First responder protection law clashes with privacy rights
The B.C. Information and Privacy Commissioner is slamming a law aimed at ensuring that first responders have more peace of mind for their health and safety.
Elizabeth Denham says the Emergency Intervention Disclosure Act, has a “serious impact on the privacy rights of individuals.”
Bill 39, which was passed in May, allows police officers, firefighters and paramedics to seek a court order to access someone else’s medical records if the first responder has come into contact with bodily fluids.
“A lot of members in the course of their duty are bitten, stuck with a hypodermic needle, they get into an altercation and there’s an exchange of blood – you yourself may be cut or the suspect may be bleeding,” said Saanich police chief Mike Chadwick. “It’s going to be for those types of situations where … you don’t know whether they have a communicable disease like HIV, or hep C or hep B.”
Chadwick acknowledged that in instances where a first responder contacts bodily fluid, the other individual typically co-operates and provides relevant medical information. Bill 39 is to access the medical records of those who don’t co-operate.
Denham says that the bill will not be useful, as there are “very few instances where emergency responders contract communicable diseases.”
“Government should only contemplate a privacy intrusion of this nature where there is a significant demonstrated need,” she wrote in a letter to Margaret MacDiarmid, minister of labour, citizens’ services and open government.
“Any initiative that limits (an individual’s right to control their bodily integrity) must strike a balance between the reasonableness of restricting an individual’s liberties with the commensurate need to infringe them.
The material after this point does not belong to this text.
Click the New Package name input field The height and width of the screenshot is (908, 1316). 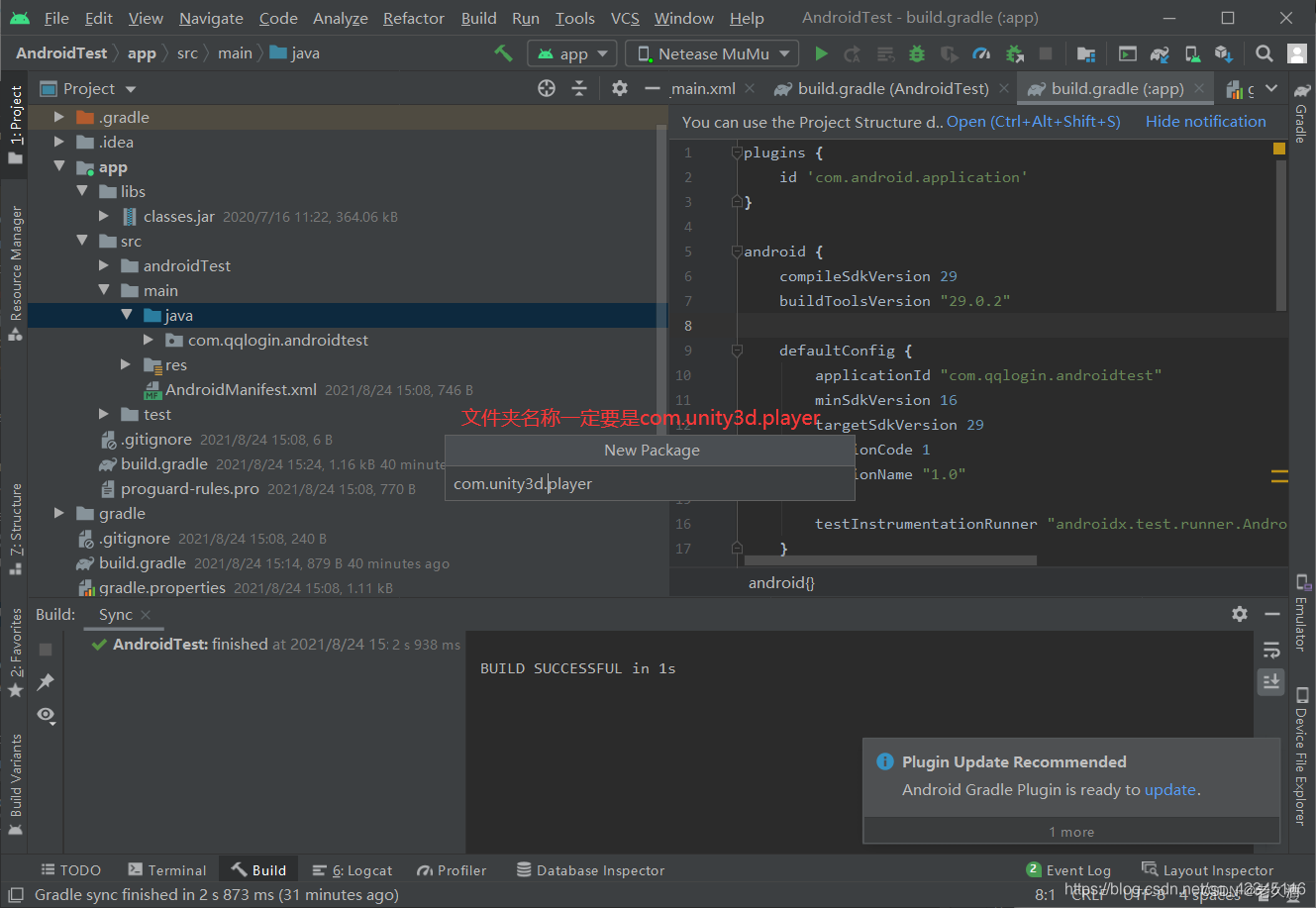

I do not see such a balance within Bill 39.”
At a press conference Tuesday held at Saanich fire hall No. 1, Oak Bay-Gordon Head MLA Ida Chong, surrounded by 27 of the region’s first responders, championed the bill, spearheaded by Kelowna-Lake Country Liberal MLA Norm Letnick.
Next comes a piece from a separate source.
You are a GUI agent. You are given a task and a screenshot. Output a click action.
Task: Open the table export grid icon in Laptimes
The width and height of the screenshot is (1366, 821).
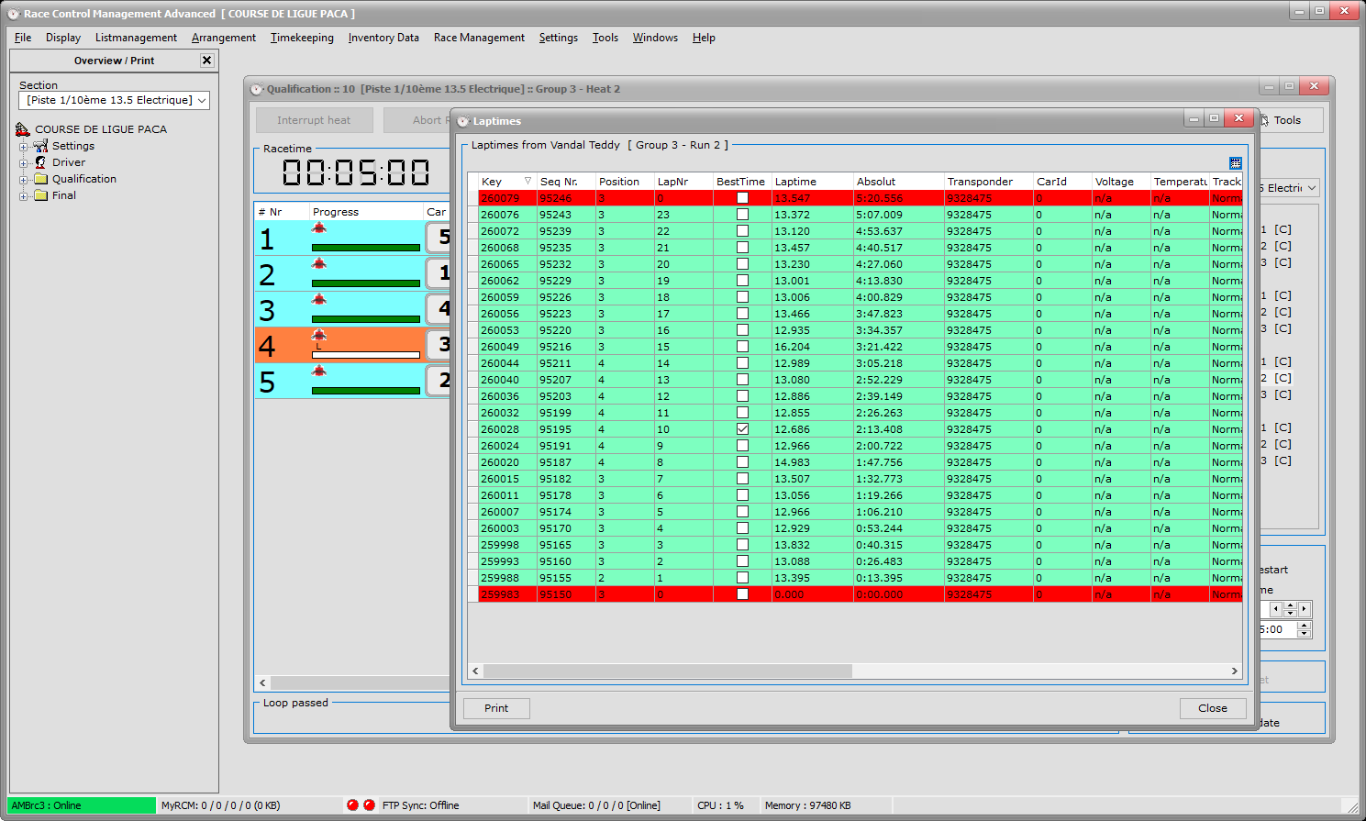1234,161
“There are issues of privacy that are still there, but the worst thing is that you’re exposed and you don’t know what you have,” Chong said. “And you are maybe taking a number of medications that you don’t need to take because you don’t know what you’ve been exposed to.”
In her letter, Denham writes that the time it will take for a judge to make a decision will be well past the ideal “immediate post-exposure treatment” timeline.
“It would likely be several weeks before (a first responder) would receive test results indicating whether an individual they had been in contact with had a communicable disease,” she wrote. “This would essentially negate any benefit to the emergency responder from a compelled test result.”
Oak Bay deputy police chief Kent Thom says the legislation is not meant as a privacy invasion, but as a means to protect first responders who are just doing their jobs.
“It’ll give our members more confidence in the fact that they’re a little bit better protected, and their families and the general public will be, too,” he said. “It simply puts our members in a better position when they are out there doing what is required to keep the community safe.”